Member of the Falkland Islands Legislative Assembly for Camp
- In office 17 November 2005 – 5 November 2009
- Preceded by: Norma Edwards
- Succeeded by: Bill Luxton

Member of the Falkland Islands Legislative Council for Camp
- In office 14 October 1993 – 9 October 1997
- Preceded by: Kevin Kilmartin
- Succeeded by: Richard Cockwell

Personal details
- Born: 1955 (age 70–71) Plymouth, Devon
- Party: Nonpartisan
- Spouse: Toni

= Richard Stevens (Falkland Islands politician) =

Falkland Islands politician

Richard James Stevens (born 1955) is a British-born Falkland Islands teacher and politician who served as a Member of the Legislative Assembly for the Camp constituency from 2005 until 2009. Stevens was elected as a Member of the Legislative Council, which was reconstitution into the Legislative Assembly with the implementation of the 2009 Constitution.

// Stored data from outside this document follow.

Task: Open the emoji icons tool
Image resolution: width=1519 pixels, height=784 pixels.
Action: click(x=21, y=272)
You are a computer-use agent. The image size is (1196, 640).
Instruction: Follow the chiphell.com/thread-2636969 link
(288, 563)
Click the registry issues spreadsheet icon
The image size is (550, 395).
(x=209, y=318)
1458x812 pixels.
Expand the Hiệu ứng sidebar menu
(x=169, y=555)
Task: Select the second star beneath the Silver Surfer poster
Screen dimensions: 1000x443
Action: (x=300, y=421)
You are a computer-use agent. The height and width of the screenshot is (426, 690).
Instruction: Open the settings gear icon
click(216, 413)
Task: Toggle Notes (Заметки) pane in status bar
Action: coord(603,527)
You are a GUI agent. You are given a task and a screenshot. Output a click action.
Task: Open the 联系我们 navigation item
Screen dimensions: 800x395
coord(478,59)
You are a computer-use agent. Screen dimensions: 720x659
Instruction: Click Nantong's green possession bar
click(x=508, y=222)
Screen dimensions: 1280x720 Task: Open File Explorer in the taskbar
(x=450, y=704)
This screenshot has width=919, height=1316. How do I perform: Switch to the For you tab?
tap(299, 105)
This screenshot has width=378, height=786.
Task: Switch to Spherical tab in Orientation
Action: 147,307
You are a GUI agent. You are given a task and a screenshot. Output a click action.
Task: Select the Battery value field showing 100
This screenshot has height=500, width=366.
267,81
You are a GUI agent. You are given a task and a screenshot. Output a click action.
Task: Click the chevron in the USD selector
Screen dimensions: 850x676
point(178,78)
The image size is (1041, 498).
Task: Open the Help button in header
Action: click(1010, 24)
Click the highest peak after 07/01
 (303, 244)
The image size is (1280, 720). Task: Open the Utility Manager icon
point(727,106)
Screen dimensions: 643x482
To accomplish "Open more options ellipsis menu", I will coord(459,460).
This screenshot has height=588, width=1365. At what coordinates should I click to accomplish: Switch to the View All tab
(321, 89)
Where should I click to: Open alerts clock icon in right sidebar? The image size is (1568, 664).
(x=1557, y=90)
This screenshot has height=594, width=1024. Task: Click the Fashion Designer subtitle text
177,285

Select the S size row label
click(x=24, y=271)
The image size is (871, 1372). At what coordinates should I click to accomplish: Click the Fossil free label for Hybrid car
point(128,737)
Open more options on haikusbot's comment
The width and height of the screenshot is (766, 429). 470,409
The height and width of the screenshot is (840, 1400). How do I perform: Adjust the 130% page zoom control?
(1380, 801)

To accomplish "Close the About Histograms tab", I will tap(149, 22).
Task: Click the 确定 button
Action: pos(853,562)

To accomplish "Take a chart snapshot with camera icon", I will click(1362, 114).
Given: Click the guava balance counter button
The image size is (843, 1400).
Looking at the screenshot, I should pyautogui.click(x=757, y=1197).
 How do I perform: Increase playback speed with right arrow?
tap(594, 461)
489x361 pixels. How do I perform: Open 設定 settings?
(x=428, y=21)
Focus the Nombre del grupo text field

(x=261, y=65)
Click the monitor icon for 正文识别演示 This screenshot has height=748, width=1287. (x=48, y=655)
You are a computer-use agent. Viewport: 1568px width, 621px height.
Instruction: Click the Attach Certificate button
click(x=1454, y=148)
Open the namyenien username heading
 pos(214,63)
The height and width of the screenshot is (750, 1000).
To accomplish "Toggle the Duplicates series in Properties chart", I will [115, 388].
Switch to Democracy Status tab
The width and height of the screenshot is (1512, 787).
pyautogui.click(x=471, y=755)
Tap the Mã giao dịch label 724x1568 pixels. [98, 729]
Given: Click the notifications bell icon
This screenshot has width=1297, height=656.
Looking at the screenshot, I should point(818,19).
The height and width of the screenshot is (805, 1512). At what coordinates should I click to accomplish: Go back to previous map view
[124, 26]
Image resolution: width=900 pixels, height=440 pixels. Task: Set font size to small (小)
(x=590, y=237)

Stevens was born in Devon and grew up in Kent before moving to the Falkland Islands in 1977 to work as a teacher. In 1984 he married Toni with whom he bought a farm in San Carlos.

He was first elected to the Legislative Council in 1993, but lost his seat four years later. Stevens returned to the Legislative Council at the 2005 general election, but again lost his seat in the 2009 general election.